La couverture aérienne... La meilleure réplique

Tout au long de l'hiver 1942-1943, le sort des armes hésita...

Une couverture aérienne rapprochée constituait la meilleure réplique à ces attaques massives. Elle permettait de protéger les abords du convoi ou d'attaquer en liaison avec les indications données par les H.F.D.F. Les avions obligeaient les sous-marins à plonger et les neutralisaient jusqu'à ce que le convoi fût hors d'atteinte. Dotés de radars et enfin de grenades sous-marines efficaces, ces appareils constituaient une menace mortelle pour les U-boote, traqués jour et nuit et incapables de recharger tranquillement leurs batteries. Dans ces conditions, ils préféraient opérer dans le « trou noir » de l'Atlantique où le Coastal Command, qui manquait de Liberator à long rayon d'action, ne pouvait assurer qu'une couverture aérienne intermittente.

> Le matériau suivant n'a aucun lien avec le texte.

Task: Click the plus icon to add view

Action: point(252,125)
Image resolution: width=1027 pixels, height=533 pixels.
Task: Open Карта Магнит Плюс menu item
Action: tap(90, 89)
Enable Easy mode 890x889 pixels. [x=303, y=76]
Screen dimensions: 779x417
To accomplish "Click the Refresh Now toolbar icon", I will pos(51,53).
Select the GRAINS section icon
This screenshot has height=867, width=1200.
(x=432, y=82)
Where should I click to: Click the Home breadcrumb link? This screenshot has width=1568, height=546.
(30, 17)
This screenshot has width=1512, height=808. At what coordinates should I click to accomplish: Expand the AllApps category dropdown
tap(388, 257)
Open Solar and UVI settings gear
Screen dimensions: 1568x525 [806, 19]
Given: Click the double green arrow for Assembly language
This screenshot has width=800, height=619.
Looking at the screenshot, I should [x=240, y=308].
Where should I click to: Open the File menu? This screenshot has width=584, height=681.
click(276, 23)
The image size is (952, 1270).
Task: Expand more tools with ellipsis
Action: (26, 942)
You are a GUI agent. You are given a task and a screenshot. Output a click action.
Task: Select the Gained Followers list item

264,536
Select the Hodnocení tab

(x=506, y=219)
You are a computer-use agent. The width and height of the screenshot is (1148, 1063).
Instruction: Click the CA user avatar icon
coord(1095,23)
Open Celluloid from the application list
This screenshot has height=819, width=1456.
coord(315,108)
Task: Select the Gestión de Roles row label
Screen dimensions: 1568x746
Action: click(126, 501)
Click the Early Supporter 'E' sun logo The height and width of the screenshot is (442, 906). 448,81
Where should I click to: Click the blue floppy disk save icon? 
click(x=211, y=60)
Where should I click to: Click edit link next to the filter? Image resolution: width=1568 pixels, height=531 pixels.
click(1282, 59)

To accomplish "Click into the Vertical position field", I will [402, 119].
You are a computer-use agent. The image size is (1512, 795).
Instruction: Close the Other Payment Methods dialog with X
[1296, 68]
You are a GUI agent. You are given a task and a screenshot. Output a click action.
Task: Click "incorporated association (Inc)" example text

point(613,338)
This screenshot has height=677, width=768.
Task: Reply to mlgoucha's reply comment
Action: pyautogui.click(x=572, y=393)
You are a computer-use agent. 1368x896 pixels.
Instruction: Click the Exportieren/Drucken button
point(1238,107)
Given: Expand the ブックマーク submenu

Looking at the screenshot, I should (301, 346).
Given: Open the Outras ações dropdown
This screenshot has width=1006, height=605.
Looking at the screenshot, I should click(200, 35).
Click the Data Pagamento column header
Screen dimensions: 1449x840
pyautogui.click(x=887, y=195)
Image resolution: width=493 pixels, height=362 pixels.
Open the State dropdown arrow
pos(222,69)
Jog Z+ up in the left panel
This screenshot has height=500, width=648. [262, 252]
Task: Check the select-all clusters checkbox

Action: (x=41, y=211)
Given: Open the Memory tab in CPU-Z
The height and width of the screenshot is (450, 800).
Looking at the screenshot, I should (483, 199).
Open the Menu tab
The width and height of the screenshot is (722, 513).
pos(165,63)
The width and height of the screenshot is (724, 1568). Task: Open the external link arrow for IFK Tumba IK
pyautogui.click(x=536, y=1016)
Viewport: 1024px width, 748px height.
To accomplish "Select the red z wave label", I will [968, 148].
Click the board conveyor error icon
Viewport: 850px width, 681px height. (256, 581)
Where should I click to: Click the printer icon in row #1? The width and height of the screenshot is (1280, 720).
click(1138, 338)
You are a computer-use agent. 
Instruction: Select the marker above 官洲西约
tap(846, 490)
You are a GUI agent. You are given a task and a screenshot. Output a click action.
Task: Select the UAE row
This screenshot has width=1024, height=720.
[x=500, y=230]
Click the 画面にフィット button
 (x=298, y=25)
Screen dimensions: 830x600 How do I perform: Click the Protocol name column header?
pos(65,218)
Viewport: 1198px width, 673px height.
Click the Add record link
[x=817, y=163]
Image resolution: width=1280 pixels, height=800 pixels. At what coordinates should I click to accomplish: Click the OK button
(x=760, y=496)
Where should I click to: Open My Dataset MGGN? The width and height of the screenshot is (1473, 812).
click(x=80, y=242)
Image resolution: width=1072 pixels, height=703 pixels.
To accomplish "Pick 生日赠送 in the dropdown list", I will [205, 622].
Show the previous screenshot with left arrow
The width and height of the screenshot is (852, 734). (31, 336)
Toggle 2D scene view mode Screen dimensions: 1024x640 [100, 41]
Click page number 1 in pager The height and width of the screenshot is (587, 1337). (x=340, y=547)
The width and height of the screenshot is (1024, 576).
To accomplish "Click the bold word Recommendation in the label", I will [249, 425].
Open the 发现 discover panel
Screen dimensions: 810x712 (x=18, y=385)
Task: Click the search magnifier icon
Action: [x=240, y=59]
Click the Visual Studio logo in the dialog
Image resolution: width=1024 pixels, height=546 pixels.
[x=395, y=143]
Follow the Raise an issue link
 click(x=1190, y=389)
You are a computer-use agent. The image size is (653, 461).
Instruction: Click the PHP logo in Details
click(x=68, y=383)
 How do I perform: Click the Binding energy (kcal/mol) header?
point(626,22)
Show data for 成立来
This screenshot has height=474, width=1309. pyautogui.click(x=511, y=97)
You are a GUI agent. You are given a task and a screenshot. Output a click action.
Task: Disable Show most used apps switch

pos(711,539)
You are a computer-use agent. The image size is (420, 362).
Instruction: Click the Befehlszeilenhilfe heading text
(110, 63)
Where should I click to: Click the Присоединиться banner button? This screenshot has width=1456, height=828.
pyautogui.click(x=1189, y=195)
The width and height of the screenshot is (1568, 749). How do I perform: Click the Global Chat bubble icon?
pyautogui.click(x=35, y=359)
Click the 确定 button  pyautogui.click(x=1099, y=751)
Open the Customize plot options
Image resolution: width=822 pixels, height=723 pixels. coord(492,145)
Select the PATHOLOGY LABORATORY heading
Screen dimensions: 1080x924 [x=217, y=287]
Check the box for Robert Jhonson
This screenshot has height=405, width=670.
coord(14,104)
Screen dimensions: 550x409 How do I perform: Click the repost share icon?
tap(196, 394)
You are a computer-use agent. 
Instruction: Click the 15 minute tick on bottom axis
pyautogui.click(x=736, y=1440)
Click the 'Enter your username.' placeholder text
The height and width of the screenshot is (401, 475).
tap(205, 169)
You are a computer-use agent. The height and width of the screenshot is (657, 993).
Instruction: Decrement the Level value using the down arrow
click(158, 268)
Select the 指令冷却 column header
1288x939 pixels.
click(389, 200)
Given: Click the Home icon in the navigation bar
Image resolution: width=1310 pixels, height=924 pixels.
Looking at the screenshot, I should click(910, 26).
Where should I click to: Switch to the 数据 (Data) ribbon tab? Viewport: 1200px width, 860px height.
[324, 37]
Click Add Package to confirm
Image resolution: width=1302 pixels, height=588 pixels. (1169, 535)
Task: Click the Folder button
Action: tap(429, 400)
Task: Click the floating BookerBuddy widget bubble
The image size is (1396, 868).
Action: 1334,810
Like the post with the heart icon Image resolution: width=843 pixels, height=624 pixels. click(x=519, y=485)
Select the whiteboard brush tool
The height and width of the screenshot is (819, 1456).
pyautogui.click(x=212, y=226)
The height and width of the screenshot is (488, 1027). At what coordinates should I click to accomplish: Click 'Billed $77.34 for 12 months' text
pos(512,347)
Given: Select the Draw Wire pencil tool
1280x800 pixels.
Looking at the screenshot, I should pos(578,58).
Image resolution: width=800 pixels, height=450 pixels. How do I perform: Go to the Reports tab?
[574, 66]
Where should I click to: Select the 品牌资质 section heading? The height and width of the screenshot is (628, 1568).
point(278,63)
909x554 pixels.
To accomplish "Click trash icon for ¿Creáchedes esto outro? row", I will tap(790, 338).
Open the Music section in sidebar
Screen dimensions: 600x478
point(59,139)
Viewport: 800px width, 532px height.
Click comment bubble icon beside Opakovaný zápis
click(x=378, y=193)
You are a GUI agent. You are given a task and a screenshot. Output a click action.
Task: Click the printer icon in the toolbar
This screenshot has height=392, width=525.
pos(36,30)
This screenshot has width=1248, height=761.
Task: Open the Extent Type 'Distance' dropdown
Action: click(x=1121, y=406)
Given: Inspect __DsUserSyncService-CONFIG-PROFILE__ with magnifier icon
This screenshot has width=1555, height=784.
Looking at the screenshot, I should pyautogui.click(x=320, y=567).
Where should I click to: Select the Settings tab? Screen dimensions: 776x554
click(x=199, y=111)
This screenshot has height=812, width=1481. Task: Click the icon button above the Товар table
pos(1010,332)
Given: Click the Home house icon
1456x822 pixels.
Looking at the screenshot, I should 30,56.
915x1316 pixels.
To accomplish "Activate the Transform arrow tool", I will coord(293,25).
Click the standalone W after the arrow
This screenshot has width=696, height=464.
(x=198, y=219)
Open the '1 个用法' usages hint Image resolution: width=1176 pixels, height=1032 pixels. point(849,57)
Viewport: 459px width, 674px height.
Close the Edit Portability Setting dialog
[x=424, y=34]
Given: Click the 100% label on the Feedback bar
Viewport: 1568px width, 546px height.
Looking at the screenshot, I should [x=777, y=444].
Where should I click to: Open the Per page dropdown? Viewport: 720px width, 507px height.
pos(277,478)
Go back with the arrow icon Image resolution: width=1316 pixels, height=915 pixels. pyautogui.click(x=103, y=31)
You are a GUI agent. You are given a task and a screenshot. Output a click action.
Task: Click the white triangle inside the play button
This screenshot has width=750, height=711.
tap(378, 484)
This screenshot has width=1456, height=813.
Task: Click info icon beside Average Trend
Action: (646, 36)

C'est pour combler ce « trou » que des porte-avions d'escorte furent construits aux Etats-Unis et en Grande-Bretagne, à partir de coques de navires de commerce. Les quatre premiers entrèrent en service à la fin de l'été de 1942. Mais ils furent réservés à la protection des débarquements alliés en Afrique du Nord. Aucun d'eux ne put intervenir dans la bataille de l'Atlantique proprement dite. Toutefois, l'A venger joua un rôle déterminant, au mois de septembre, dans la défense d'un convoi à destination de Mourmansk.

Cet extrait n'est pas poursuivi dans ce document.